- [Data extract]

╭──

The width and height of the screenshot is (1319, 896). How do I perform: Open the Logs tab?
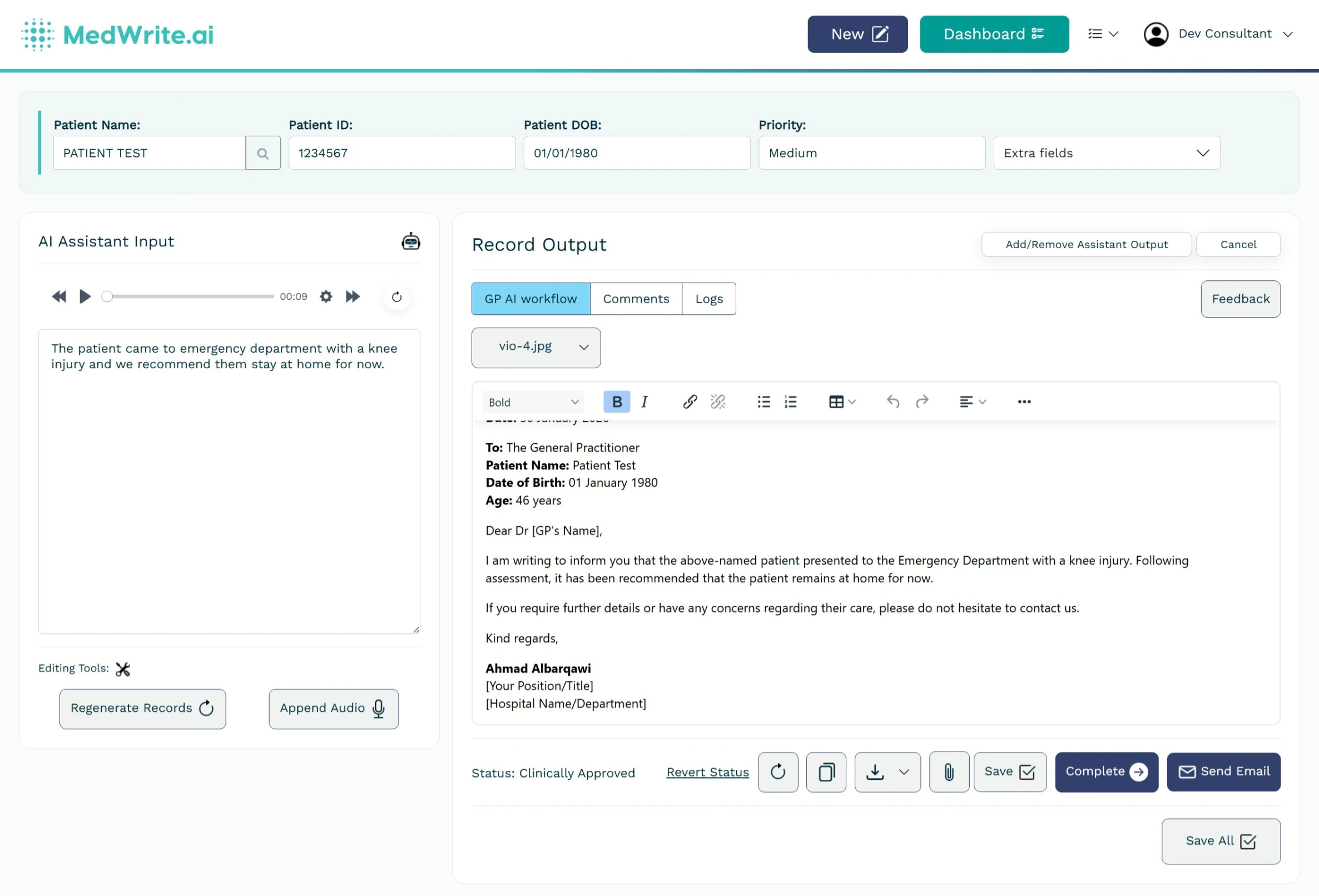(x=708, y=299)
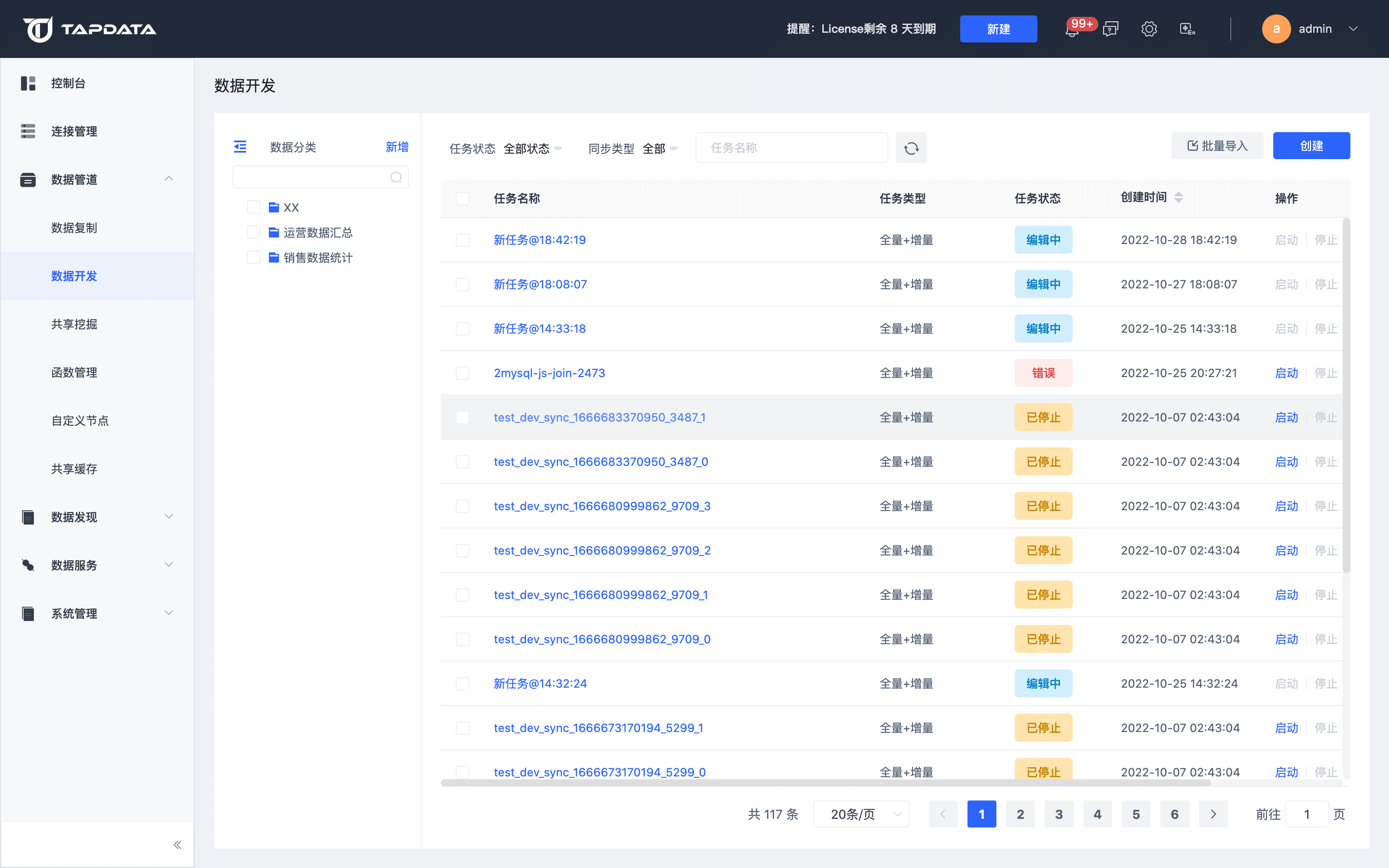The width and height of the screenshot is (1389, 868).
Task: Check the 运营数据汇总 folder checkbox
Action: click(253, 232)
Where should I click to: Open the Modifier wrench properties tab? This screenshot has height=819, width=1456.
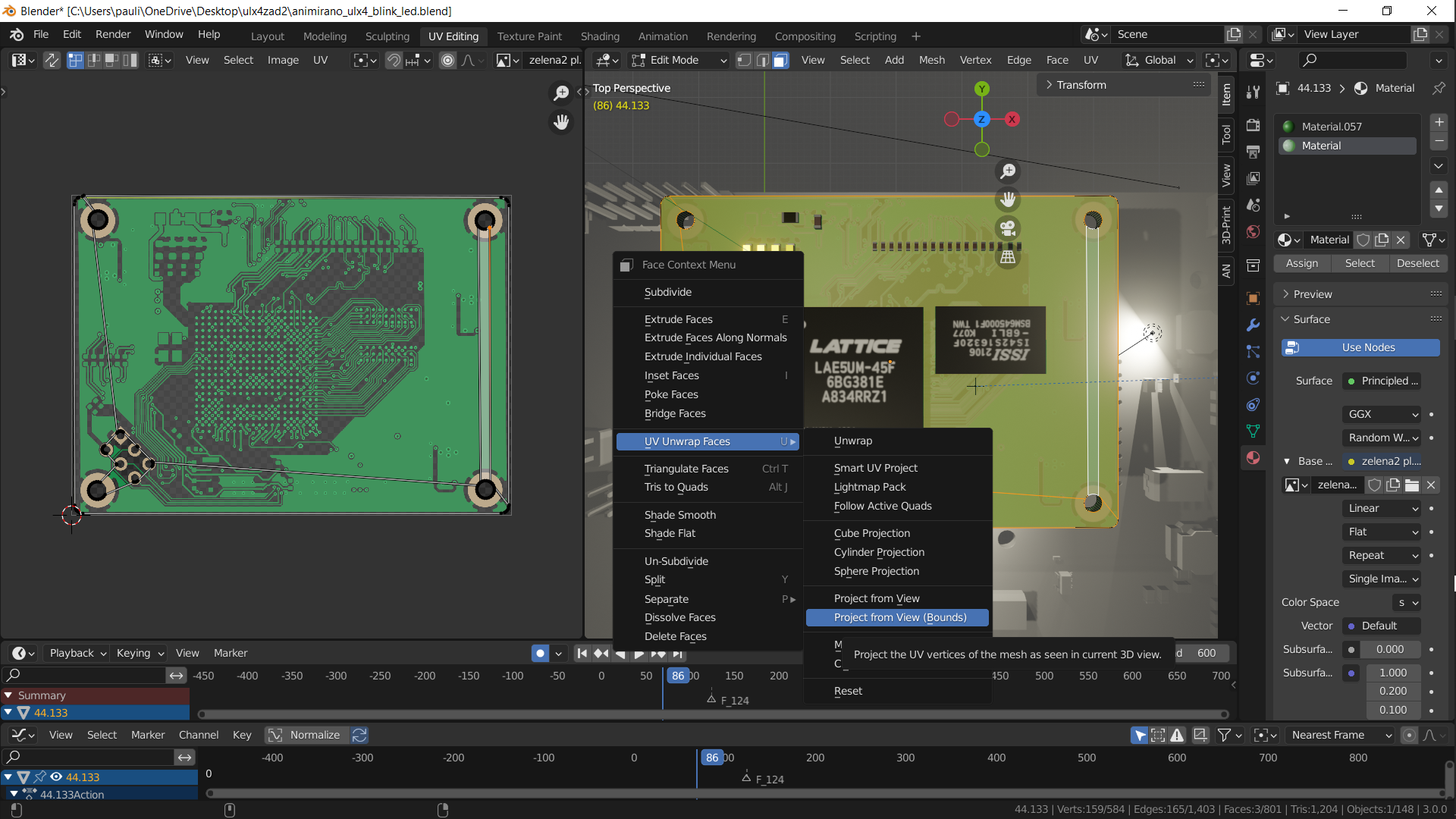[x=1253, y=325]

╰──

- [Problem statement] I'd like the material above repeated exactly, with the pictures omitted.

- [Solution to this problem]
The width and height of the screenshot is (1319, 896). How do I perform: Open the Logs tab?
(x=708, y=299)
The width and height of the screenshot is (1389, 868).
Task: Check the 运营数据汇总 folder checkbox
Action: click(253, 232)
Where should I click to: Open the Modifier wrench properties tab? This screenshot has height=819, width=1456.
[x=1253, y=325]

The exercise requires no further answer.